Non-nuclear Estrogen Receptor Signaling as a Promising Therapeutic Target to Reverse Alzheimer’s Disease-related Autophagy Deficits and Upregulate the Membrane ESR1 and ESR2 Which Involves DNA Methylation-dependent Mechanisms

Abstract

Although Alzheimer’s disease (AD) affects millions of individuals worldwide, there are currently no effective treatments available. Recent findings have suggested that non-nuclear estrogen receptor (ER) signaling represents promising therapeutic target for central nervous system disorders, offering potential treatments without the significant side effects associated with the activation of nuclear ERs. Because ER signaling deficiency and autophagy impairment have been linked to AD etiology, the present study aimed to selectively target non-nuclear ERs signaling pathways with PaPE-1 and identify autophagy-related mechanisms of neuroprotection in a cellular model of AD. The present study demonstrated that PaPE-1 protected mouse cortical neurons from AD pathology, as evidenced by MAP2-specific labeling.
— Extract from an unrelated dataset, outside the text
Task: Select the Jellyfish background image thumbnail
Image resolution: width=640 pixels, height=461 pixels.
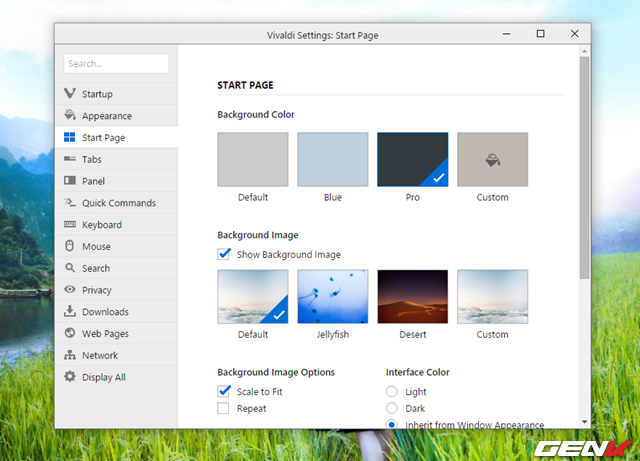Action: point(333,297)
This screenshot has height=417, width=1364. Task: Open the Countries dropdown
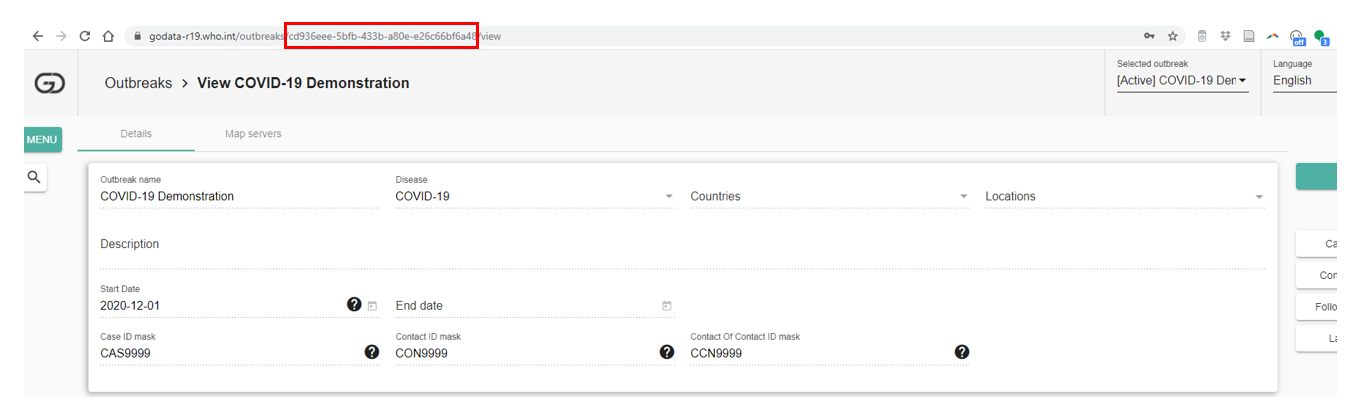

Posttreatment with PaPE-1 reversed the amyloid-β (Aβ)-evoked decrease in autophagic vesicles level, and increased the expression of autophagy-related mRNAs and proteins, accompanied by hypomethylation of the Atg7 gene. Moreover, posttreatment with PaPE-1 increased the levels of membrane fraction receptors ESR1/ERα and ESR2/ERβ, which corresponds to increased Esr1 and Esr2 mRNA expression and DNA hypomethylation of specific genes. In addition to inhibiting DNA methylation of autophagy and ER-related genes, PaPE-1 did not alter global DNA methylation but stimulated HAT activity in Aβ-treated cells. In summary, PaPE-1 promoted neuroprotection against Aβ-induced toxicity that involved stimulation of autophagy, upregulation of membrane ESR1 and ESR2 and decreased DNA methylation of respective genes. The present study proposes a novel therapeutic approach against AD that is based on the selective activation of non-nuclear ER signaling to overcome Aβ-induced autophagy deficits and normalize the epigenetic status of cerebral neurons.